Your instructions
Below are some records. Return exactly the lines from the one with "Image resolution: width=193" to the one with "Click the results vertical scrollbar", and nothing else.

Exercise inputs
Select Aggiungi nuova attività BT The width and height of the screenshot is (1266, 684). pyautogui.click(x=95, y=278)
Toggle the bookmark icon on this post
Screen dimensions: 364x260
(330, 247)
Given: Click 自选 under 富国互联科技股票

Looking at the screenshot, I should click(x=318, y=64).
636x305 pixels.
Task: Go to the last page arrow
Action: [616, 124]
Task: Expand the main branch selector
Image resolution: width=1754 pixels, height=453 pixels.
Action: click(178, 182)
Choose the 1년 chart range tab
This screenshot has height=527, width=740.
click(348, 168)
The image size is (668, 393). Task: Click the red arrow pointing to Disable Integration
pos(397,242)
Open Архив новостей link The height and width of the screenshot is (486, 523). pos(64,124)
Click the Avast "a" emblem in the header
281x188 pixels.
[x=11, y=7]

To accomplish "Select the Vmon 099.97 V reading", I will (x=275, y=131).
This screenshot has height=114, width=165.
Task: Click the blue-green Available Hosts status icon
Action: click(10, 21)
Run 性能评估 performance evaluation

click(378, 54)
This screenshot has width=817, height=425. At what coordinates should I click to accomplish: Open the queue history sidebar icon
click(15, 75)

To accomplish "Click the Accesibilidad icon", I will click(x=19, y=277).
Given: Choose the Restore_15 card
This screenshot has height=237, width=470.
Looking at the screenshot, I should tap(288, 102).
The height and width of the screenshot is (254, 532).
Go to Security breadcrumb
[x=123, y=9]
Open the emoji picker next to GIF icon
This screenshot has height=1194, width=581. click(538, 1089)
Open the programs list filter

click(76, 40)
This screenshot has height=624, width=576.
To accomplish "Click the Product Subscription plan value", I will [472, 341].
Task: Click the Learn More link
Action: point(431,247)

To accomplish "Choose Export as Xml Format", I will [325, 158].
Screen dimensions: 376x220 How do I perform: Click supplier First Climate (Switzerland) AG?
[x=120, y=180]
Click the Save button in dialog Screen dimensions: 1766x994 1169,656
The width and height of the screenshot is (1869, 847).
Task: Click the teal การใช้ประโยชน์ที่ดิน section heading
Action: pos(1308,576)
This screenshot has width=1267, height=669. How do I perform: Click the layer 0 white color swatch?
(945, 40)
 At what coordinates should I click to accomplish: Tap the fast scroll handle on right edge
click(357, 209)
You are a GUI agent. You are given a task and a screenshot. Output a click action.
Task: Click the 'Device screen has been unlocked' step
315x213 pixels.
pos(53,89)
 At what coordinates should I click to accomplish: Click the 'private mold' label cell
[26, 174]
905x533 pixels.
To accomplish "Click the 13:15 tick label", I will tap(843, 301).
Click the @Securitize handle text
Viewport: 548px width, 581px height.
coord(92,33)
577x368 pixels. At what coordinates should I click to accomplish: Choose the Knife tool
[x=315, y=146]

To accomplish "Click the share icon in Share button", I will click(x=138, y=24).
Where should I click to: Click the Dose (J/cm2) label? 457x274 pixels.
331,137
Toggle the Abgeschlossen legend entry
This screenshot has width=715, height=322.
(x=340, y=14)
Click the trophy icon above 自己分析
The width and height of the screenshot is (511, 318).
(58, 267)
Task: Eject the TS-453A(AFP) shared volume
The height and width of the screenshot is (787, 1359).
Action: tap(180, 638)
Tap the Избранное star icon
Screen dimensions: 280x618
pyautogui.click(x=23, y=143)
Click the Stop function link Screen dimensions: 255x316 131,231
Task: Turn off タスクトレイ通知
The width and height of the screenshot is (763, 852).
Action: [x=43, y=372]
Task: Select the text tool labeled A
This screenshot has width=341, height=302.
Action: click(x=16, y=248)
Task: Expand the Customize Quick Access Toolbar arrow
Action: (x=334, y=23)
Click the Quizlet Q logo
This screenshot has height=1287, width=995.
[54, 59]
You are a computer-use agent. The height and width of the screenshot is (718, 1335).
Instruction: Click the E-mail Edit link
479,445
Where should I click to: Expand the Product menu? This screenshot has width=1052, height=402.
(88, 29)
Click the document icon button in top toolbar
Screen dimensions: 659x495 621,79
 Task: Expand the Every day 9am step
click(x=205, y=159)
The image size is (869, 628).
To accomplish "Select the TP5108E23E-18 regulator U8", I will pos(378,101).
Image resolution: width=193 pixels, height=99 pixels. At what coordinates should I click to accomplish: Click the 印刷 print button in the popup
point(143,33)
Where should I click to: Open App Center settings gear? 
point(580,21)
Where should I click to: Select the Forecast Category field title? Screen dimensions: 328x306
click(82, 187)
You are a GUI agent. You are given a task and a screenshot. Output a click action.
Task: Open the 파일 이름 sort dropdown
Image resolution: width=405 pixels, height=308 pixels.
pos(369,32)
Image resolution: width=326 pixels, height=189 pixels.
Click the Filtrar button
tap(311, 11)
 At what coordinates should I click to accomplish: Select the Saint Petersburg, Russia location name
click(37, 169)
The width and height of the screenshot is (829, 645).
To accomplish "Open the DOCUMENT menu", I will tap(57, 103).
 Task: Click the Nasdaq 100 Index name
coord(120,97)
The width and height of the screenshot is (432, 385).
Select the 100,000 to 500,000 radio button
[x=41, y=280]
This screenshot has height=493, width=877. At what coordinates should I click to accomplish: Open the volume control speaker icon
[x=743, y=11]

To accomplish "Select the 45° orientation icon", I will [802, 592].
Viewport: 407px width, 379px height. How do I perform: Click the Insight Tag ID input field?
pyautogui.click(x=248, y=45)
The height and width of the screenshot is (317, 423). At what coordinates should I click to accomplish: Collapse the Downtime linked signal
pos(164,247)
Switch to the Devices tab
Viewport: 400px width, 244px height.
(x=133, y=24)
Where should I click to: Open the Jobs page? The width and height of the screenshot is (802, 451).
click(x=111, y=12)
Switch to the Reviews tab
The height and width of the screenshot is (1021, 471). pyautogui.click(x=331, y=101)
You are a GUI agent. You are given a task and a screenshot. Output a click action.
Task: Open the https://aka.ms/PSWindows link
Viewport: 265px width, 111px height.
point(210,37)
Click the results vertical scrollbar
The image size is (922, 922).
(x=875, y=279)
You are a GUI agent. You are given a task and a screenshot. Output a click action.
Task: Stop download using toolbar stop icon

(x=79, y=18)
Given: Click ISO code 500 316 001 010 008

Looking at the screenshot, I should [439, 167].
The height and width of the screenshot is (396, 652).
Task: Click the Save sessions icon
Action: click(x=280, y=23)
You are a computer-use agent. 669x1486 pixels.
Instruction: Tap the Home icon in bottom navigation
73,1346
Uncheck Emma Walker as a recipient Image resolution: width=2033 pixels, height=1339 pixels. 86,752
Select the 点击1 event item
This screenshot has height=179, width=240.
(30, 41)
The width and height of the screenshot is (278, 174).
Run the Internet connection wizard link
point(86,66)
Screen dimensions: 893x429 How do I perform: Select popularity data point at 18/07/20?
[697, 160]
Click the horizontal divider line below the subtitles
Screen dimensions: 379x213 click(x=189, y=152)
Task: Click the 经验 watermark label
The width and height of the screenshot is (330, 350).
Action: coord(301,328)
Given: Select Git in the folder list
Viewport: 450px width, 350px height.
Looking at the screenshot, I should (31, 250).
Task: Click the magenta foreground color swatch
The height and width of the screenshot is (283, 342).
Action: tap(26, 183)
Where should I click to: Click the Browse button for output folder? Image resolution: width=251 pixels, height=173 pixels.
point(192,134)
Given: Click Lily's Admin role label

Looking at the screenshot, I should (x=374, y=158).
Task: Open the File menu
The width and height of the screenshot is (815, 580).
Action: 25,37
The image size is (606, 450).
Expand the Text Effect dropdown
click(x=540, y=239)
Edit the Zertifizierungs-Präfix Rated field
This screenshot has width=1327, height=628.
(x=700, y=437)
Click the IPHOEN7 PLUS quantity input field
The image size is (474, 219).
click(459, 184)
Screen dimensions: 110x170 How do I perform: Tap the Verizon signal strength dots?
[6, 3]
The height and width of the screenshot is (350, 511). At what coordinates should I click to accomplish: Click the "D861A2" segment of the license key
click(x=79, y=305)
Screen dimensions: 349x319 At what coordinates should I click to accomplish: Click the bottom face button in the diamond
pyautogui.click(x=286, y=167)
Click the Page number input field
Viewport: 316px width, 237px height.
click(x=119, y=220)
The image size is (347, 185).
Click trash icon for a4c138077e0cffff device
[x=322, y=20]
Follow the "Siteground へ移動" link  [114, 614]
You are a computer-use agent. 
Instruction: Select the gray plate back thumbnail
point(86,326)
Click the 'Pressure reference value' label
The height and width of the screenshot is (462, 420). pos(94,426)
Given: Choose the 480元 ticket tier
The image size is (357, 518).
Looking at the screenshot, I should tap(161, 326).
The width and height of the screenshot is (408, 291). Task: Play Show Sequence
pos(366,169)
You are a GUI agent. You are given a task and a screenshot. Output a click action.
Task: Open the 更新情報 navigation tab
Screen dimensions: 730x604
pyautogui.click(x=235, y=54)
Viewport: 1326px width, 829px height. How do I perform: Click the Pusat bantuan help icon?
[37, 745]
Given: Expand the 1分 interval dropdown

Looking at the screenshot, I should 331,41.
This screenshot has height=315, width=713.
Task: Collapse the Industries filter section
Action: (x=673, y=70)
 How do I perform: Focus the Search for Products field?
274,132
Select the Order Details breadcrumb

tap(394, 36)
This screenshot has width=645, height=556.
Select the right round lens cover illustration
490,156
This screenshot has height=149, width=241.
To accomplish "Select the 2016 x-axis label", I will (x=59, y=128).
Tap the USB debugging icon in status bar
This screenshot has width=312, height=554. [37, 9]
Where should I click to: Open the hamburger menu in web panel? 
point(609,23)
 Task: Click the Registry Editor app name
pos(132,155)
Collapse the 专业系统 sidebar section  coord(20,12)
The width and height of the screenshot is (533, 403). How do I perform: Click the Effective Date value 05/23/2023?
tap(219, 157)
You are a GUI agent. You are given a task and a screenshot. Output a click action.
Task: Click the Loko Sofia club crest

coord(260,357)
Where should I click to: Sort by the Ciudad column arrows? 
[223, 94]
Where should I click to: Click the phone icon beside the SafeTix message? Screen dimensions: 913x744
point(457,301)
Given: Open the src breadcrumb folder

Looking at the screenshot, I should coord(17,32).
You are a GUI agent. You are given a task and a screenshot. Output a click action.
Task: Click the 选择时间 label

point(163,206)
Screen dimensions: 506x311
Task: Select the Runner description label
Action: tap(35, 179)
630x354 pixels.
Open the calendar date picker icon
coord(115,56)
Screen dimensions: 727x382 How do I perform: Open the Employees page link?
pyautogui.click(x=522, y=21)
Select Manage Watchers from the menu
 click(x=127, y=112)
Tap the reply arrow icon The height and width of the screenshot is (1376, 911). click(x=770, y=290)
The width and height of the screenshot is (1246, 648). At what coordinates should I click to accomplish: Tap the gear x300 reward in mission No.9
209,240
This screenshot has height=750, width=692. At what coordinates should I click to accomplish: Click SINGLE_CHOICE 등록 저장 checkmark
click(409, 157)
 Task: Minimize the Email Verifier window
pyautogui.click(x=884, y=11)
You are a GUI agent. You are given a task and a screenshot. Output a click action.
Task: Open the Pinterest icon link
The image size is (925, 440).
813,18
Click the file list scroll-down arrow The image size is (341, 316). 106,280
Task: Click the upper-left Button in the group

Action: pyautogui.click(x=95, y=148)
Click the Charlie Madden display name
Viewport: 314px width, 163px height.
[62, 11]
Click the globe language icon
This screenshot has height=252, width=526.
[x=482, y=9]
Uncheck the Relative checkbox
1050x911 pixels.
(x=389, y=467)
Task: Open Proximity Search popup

Response for this exercise
Image resolution: width=193 pixels, height=99 pixels. At what coordinates should I click to accomplish: Click the 印刷 print button in the popup
point(143,33)
Where should I click to: Open App Center settings gear? 
point(580,21)
Where should I click to: Select the Forecast Category field title? Screen dimensions: 328x306
click(82, 187)
You are a GUI agent. You are given a task and a screenshot. Output a click action.
Task: Open the 파일 이름 sort dropdown
Image resolution: width=405 pixels, height=308 pixels.
pos(369,32)
Image resolution: width=326 pixels, height=189 pixels.
Click the Filtrar button
tap(311, 11)
 At what coordinates should I click to accomplish: Select the Saint Petersburg, Russia location name
click(37, 169)
The width and height of the screenshot is (829, 645).
To accomplish "Open the DOCUMENT menu", I will tap(57, 103).
 Task: Click the Nasdaq 100 Index name
coord(120,97)
The width and height of the screenshot is (432, 385).
Select the 100,000 to 500,000 radio button
[x=41, y=280]
This screenshot has height=493, width=877. At what coordinates should I click to accomplish: Open the volume control speaker icon
[x=743, y=11]

To accomplish "Select the 45° orientation icon", I will [802, 592].
Viewport: 407px width, 379px height. How do I perform: Click the Insight Tag ID input field?
pyautogui.click(x=248, y=45)
The height and width of the screenshot is (317, 423). At what coordinates should I click to accomplish: Collapse the Downtime linked signal
pos(164,247)
Switch to the Devices tab
Viewport: 400px width, 244px height.
(x=133, y=24)
Where should I click to: Open the Jobs page? The width and height of the screenshot is (802, 451).
click(x=111, y=12)
Switch to the Reviews tab
The height and width of the screenshot is (1021, 471). pyautogui.click(x=331, y=101)
You are a GUI agent. You are given a task and a screenshot. Output a click action.
Task: Open the https://aka.ms/PSWindows link
Viewport: 265px width, 111px height.
point(210,37)
Click the results vertical scrollbar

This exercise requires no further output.